There are few direct nation-state military threats that we cannot already deter or defeat. And none have the power projection capability to threaten the US homeland. Moreover, the US strategic nuclear arsenal – even if scaled back by Mr. Obama’s proposed New START reductions – acts as a powerful deterrent against any countries armed with nuclear weapons (even the likes of North Korea and Iran, if the latter ever becomes a nuclear power).
Many of our allies can and should start financing their own security instead of taking shelter under an American umbrella. The economy of the European Union is as large or larger than the US economy, yet the US spends roughly twice what our European allies spend on defense. So why are there nearly 80,000 American troops deployed in Europe when the Europeans can more than afford to pay for their own security needs? The situation is similar in East Asia, where the US has upward of 70,000 troops deployed. Yet Japan has the third-largest economy in the world, and South Korea’s economy (13th largest in the world) eclipses North Korea’s by more than 30 to 1. So they, too, can afford to pay for their security needs.
US needs new strategy, not more spending
Moreover, the military is not the best way or means to deter or defeat the terrorist threat that confronts us. It is important to remember that the large US military, with its forward-deployed global presence, was not an effective defense against 19 hijackers on Sept. 11, 2001. And virtually every terrorist plot that has been thwarted since 9/11 has been the result of intelligence and law enforcement, not US military operations. Finally, the US military presence in foreign countries – particularly Muslim countries – is a root cause for fueling the anti-American sentiment that is often a first step towards terrorism, making it easier for terrorists to recruit to their ranks.
The real challenge is not to find “efficiency savings” in the DoD – reducing overhead and growth, but continuing to perpetuate an outsized budget to sustain “the US military’s size, reach, and fighting strength” as advocated by Gates. The real challenge is to redefine our strategy, one that focuses on defending America, rather than the whole world, through scaling back the sprawling US military footprint around the globe. (There are some 195 countries in the world, and the US has military forces deployed in more than 150 of them.) This is the only way to truly save money.
The plan Gates has touted amounts to defense spending legerdemain to find $100 billion worth of efficiency savings to maintain the defense budget at or near it’s current level over the course of five years. That’s merely a promise to stop budget growth by the end of the next five years – a promise not to spend an additional $100 billion dollars.

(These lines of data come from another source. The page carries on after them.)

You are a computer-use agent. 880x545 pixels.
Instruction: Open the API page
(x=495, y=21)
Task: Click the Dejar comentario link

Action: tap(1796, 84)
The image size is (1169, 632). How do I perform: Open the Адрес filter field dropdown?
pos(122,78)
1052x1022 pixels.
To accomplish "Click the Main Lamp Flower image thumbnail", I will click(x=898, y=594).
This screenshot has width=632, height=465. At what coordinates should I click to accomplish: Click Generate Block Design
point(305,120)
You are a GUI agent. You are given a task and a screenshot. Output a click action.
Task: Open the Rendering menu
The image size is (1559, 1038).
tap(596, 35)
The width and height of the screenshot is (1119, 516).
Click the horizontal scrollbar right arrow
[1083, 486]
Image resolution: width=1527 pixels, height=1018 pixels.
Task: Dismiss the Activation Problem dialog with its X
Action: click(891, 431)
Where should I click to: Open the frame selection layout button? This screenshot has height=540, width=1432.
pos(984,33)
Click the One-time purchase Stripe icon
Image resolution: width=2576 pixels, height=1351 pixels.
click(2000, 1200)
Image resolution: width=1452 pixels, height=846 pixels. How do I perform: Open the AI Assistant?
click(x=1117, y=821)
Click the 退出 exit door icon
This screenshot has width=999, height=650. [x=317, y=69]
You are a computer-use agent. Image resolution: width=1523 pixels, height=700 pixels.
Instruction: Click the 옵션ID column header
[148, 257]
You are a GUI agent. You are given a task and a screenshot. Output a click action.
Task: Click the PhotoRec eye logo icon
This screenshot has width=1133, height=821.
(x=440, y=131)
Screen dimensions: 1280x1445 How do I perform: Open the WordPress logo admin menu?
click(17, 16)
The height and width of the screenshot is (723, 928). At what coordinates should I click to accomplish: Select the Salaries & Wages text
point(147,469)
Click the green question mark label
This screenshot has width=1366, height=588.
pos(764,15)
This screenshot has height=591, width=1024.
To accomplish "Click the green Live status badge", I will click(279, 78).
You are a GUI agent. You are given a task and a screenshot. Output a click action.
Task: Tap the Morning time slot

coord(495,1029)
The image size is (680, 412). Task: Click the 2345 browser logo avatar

But if we redefined our strategy to meet our true national security requirements (rather than broad global security), we could instead realize a real reduction of $100 billion (perhaps more), in the defense budget, phased in over five years – starting now.
Charles V. Peña is senior fellow at the Independent Institute and an adviser on the Straus Military Reform Project. Mr. Peña is the author of the award-winning book, "Winning the Un-War: A New Strategy for the War on Terrorism."